PCC’s insurance billing tools help you process and prepare claims, send them electronically or print them, review rejections and denials, fix problems and resubmit, and work down your insurance accounts receivable. You can maximize the use of your time as you pursue proper payment.
Learn All Steps for the Biller Role: For a complete guide for billers, see New User Training for Billers. You can use that outline to learn how to complete all billing tasks in PCC EHR.
Here’s an overview of the insurance billing process with PCC:
Ensure All Charges Are Posted
Before you bill insurance, your practice can use PCC’s tools to post charges and then review that all charges were posted.
Generate and Submit Claims
Next, your practice submits claims electronically. In unusual circumstances, you may need to print some claims.
Work on Claims that Can’t Be Sent or Were Rejected
As you process your claims, your PCC system checks for errors that prevent claims from being sent. You can work on those claims inside the Claims tool. Later, you can use other PCC tools to correct rejected claims.
Post Insurance Payments and Adjustment (and Submit Remaining Charges to the Next Responsible Party)

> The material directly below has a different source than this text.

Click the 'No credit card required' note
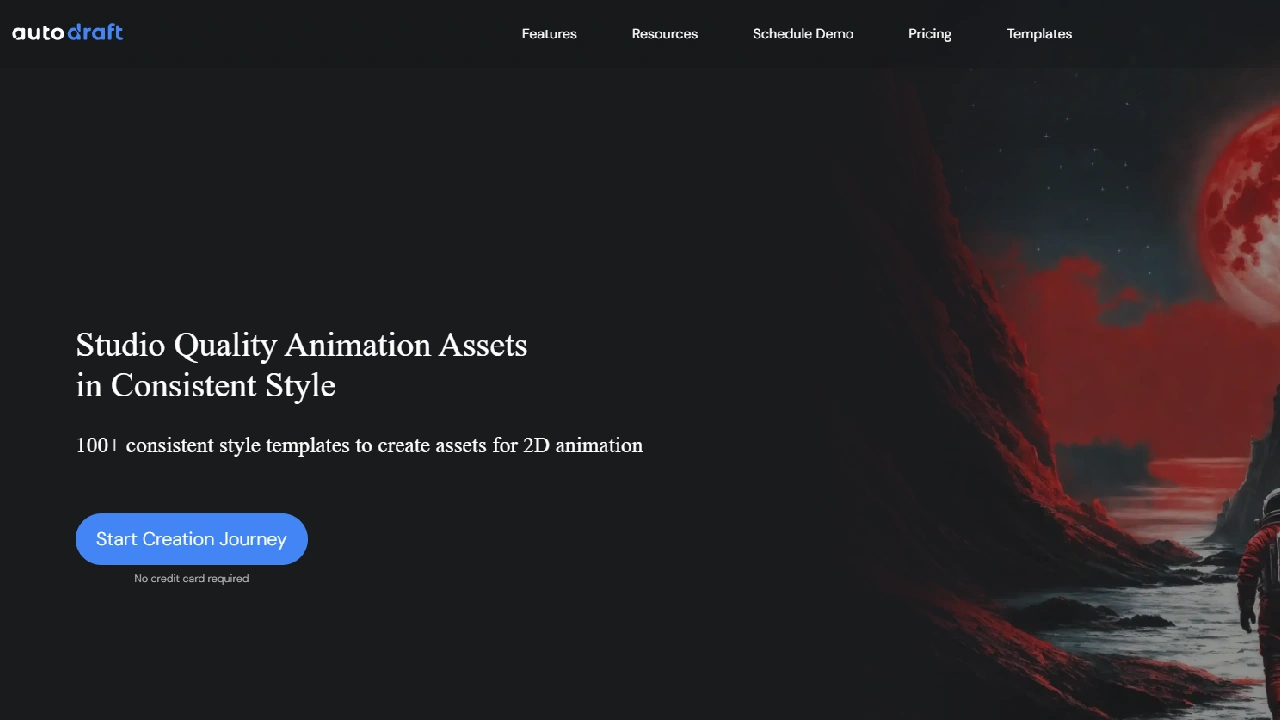The image size is (1280, 720). [191, 578]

When your practice receives ERAs and EOBs from payors, you can automatically post most payments and adjustments and then manually post any that need your attention. When payments and adjustments do not cover the full amount of a charge, or the payer sends an unusual adjustment or denial, you can fix account problems and resubmit the charges, send them to a secondary policy, or bill the family.
Work on Outstanding Claims
While the above steps should ensure that every claim is accounted for, you can use PCC’s reporting features to track your accounts receivable and follow-up on old unpaid claims and ongoing problems with payors.

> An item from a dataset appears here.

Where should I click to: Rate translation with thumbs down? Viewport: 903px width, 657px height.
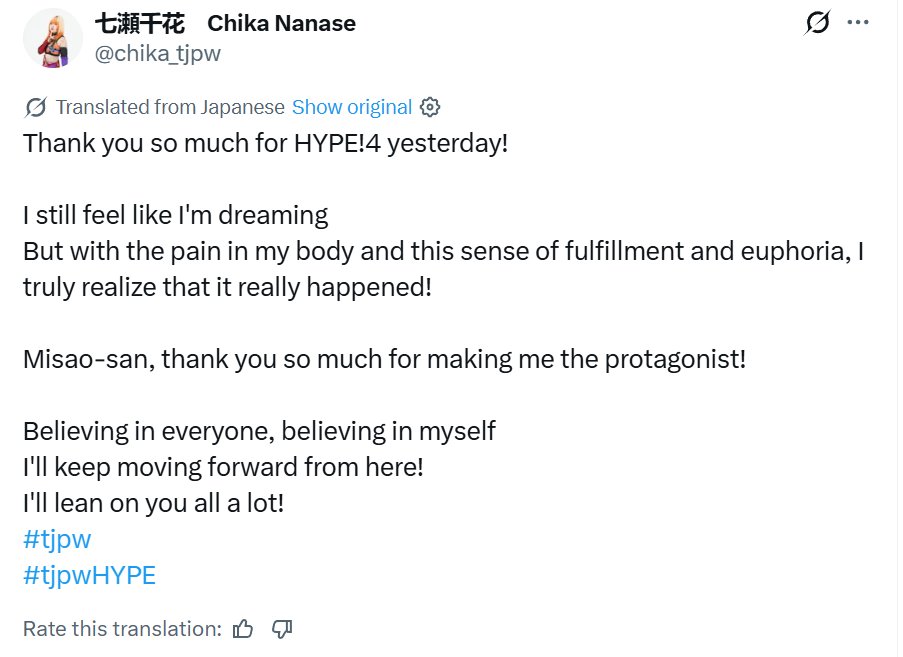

PCC includes hundreds of customizable reports. For working on old insurance A/R, PCC recommends you use the Insurance Accounts Receivable Summary (
insaging) report for an overview, and then use the Insurance Accounts Receivable Detail (
inscoar) report to analyze specific claims based on insurance company, provider, or other criteria.
Correct Mistakes and Recreate Claims
During any of the above steps, or even before you first submit a claim, you may need to fix a problem with a charge and recreate the claim. For example, if you find the account has a new insurance plan or was responsible for a larger copay, you can use the Correct Mistakes (
oops) program to change the details of the charge and then re-batch the claim to the new payer. In rare cases, you might use the maketags program to re-prepare a large batch of claims based on a date range, a provider, or other criteria.